CDAP-Connect leverages Apache Spark Streaming to connect to Kafka based event streams.

Default

CDAP-Connect supports automatic schema inference for default Kafka topics. Default topics originate from any Kafka source. The Apache Spark SQL inference mechanism is used to transform JSON topics into structured records for further processing in CDAP pipeline stages.

Use case: Processing event streams originating from Kafka brokers.

Osquery

Osquery daemons (endpoint agents) can be configured to forward query results as Kafka topics. Osquery shops with a pre-defined JSON format. CDAP-Connect provides automatic transformation of Osquery results into structured records.

Use case: Endpoint monitoring & event processing based on scheduled osquery events.

ThingsBoard

ThingsBoard can be configured to forward telemetry events (sensor readings) as Kafka topics. CDAP-Connect supports automatic schema inference for ThingsBoard Kafka topics. The Apache Spark SQL inference mechanism is used to transform JSON topics into structured records for further processing in CDAP pipeline stages.

Use case: Event processing of telemetry data originating from ThingsBoard.

Zeek

Zeek (former Bro) network monitor forwards a wide variety of network as Kafka topics. Each Zeek event type (DNS, HTTP, SNMP etc.) comes with pre-defined JSON format. CDAP-Connect provides automatic transformation of Zeek events, specified by a wide variety of event types, into structured records.

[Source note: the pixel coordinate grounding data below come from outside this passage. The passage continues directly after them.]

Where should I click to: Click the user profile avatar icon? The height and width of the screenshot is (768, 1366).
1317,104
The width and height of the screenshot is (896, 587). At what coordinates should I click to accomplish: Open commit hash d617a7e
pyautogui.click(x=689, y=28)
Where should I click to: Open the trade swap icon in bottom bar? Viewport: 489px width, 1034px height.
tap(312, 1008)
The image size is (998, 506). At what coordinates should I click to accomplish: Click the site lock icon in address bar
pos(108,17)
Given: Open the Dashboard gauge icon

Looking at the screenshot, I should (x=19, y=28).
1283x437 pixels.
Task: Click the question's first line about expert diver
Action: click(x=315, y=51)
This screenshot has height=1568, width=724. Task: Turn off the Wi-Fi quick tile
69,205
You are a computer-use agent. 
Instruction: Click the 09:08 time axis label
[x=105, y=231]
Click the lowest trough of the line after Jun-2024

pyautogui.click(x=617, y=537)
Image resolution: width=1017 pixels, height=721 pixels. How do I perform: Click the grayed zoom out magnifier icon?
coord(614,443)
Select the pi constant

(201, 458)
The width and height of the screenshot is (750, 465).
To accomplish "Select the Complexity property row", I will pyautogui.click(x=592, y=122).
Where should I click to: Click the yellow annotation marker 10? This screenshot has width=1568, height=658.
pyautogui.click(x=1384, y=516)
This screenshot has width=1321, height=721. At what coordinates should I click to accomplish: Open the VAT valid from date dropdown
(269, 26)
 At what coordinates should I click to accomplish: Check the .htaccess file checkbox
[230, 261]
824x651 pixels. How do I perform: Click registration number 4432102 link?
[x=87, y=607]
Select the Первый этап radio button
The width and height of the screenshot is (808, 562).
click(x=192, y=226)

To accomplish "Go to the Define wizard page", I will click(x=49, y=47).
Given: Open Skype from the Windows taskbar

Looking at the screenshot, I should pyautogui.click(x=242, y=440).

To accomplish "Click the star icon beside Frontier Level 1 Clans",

Use case*: Network monitoring & event processing based on Zeek network monitor events.

MQTT

CDAP-Connect leverages Apache Spark Streaming to connect to MQTT v3.1.x & v5 based event streams.

Default

CDAP-Connect supports automatic schema inference for default MQTT topics. Default topics originate from any MQTT v3.1.x and v5 source. The current implementation supports two different MQTT clients: Eclipse Paho and HiveMQ.

  • Eclipse Paho is an MQTT v3.1.x client and works best with Eclipse Mosquitto.

  • HiveMQ is an advanced MQTT v3.1.x and v5 client and works best with HiveMQ brokers.

Use case: Processing event streams originating from MQTT brokers.

TheThings Network (TNN)

TheThings Network provides a LoRAWAN network server that exposes itself as an MQTT v3.1.x broker. CDAP-Connect supports uplink messages (topics) from this LoRaWAN server and provides automatic transformation of uplink events into structured records.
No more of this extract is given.